» Task item: Without any pictures, retype exactly the lines from the one with "Task: Toggle the Stats button in toolbar" through the final line of the records.

(Dataset entries)

● ● ●

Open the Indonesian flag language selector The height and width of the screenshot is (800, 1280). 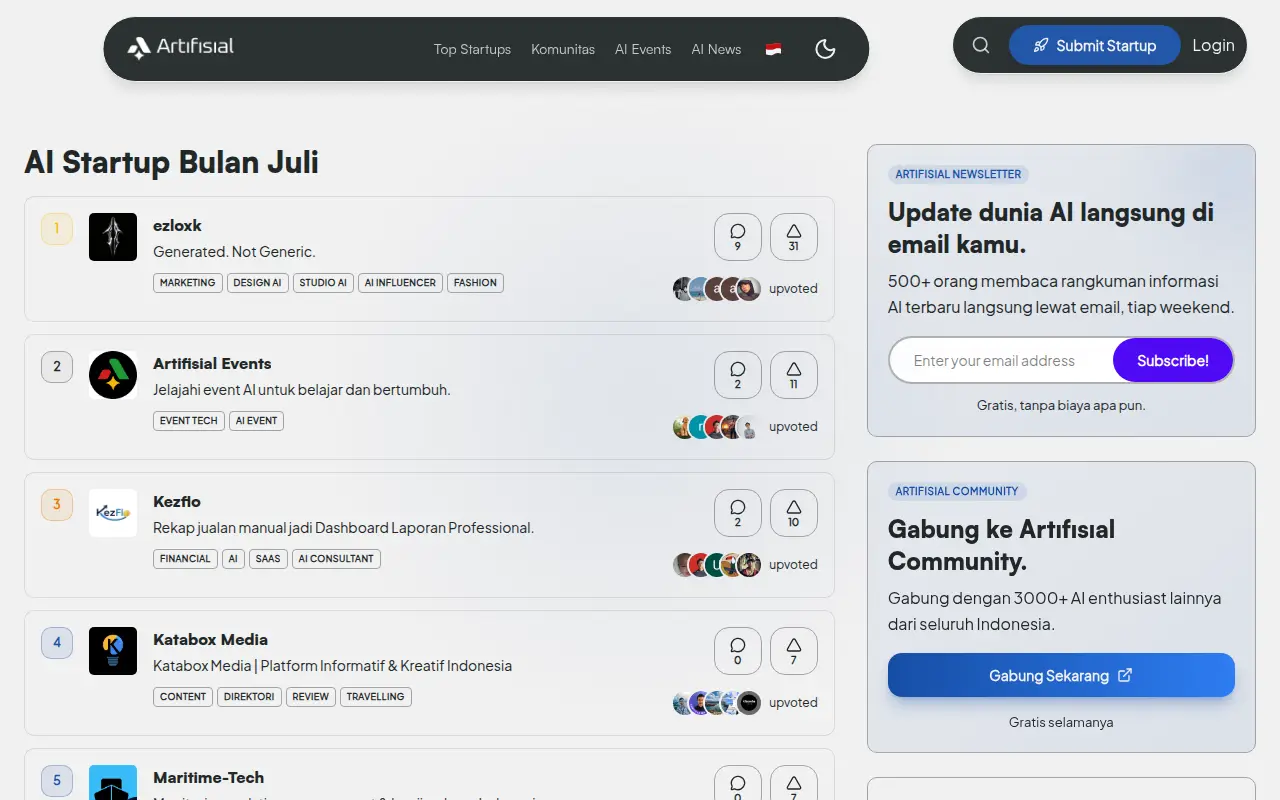point(773,49)
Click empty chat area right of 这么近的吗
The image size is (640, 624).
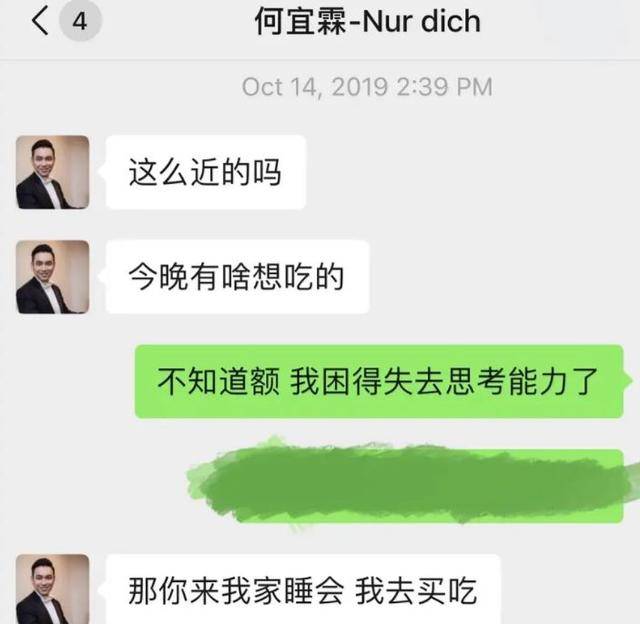(x=469, y=172)
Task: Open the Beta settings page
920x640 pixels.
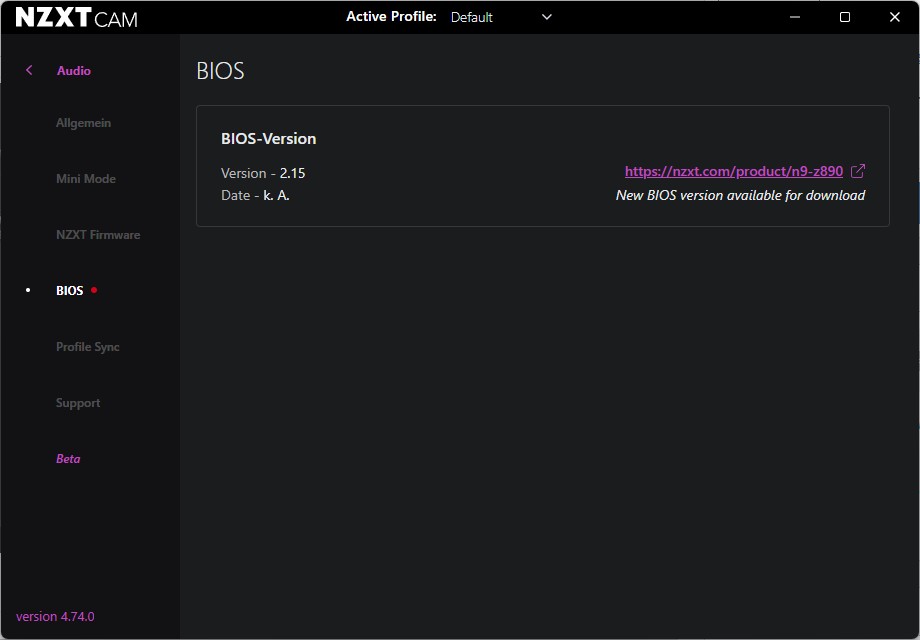Action: pos(68,459)
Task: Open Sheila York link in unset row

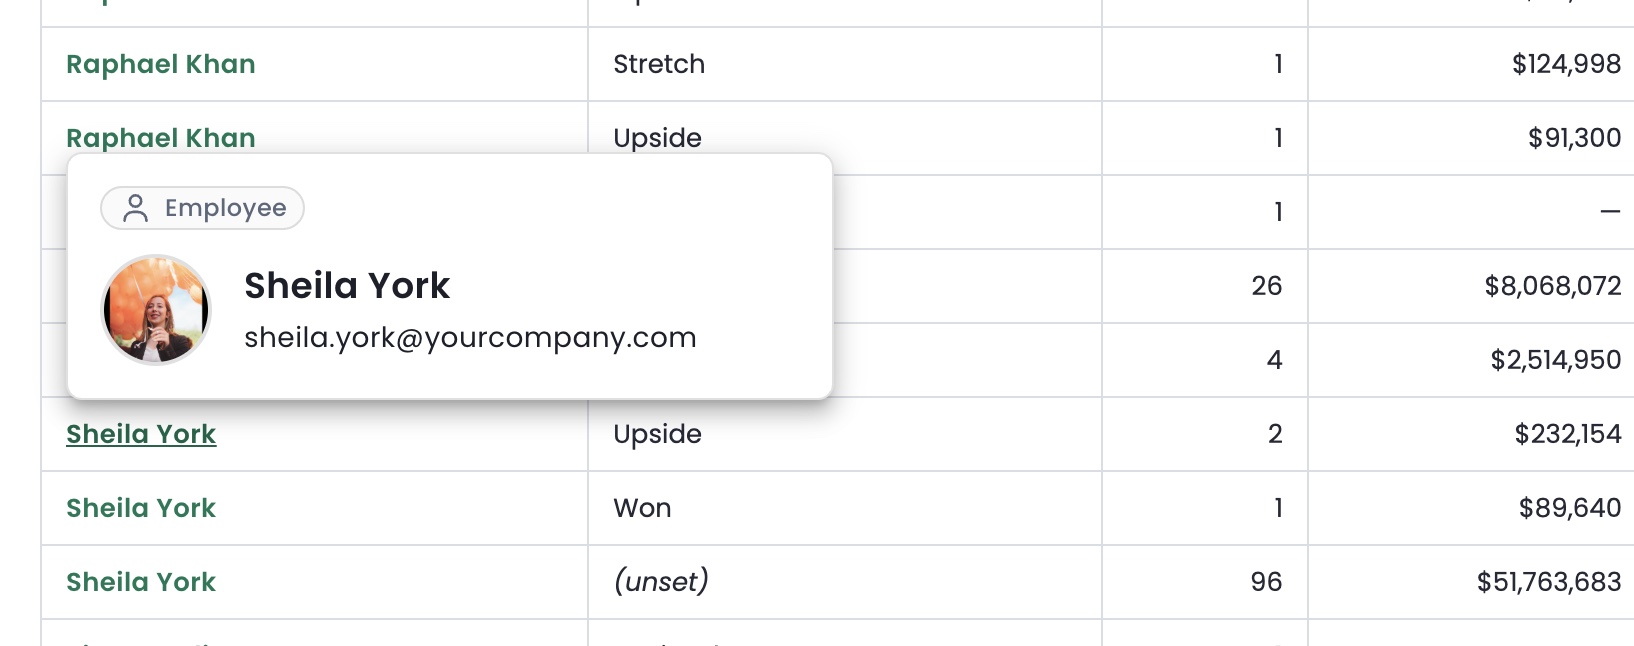Action: (141, 582)
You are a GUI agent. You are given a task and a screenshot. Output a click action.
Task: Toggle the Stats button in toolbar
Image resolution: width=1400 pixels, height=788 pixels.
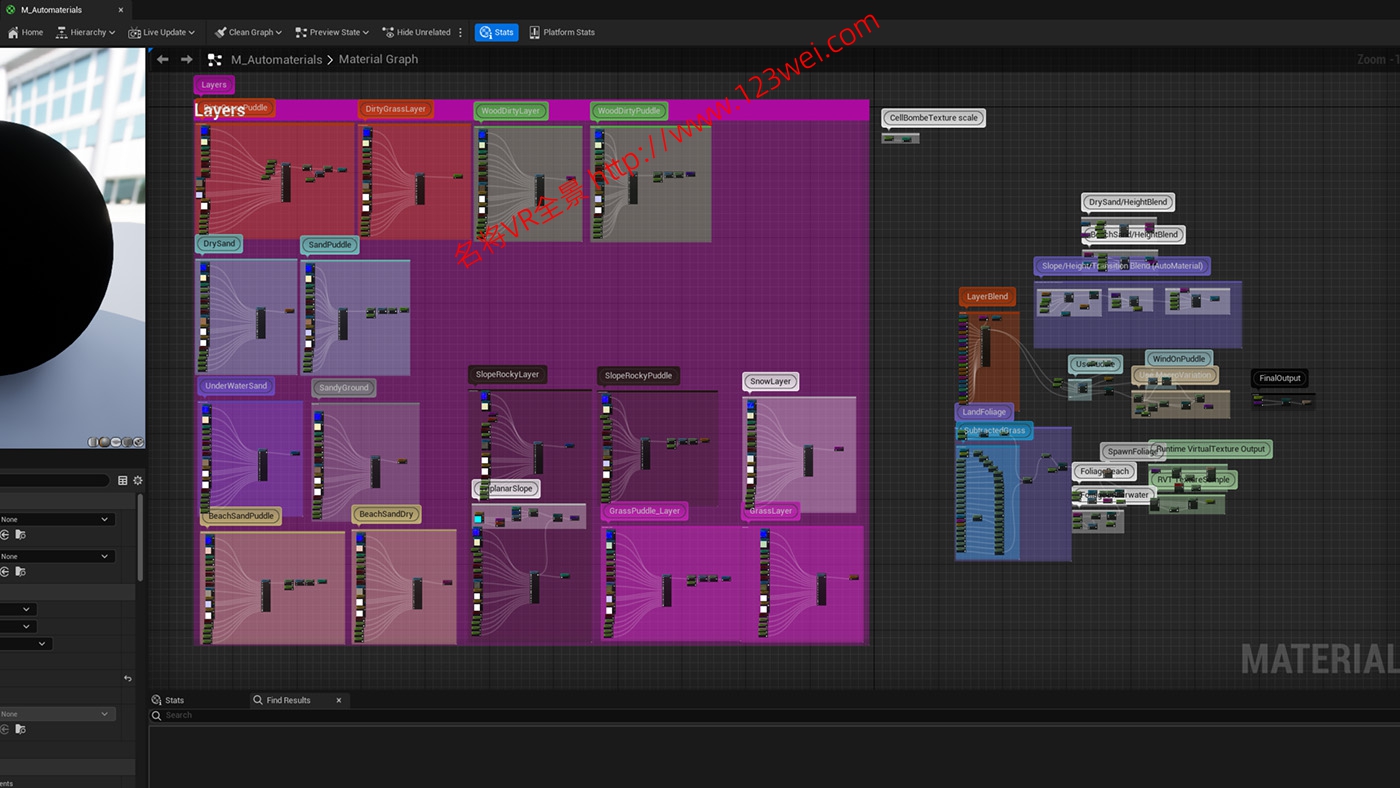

● ● ●

» Written solution:
Task: Toggle the Stats button in toolbar
Image resolution: width=1400 pixels, height=788 pixels.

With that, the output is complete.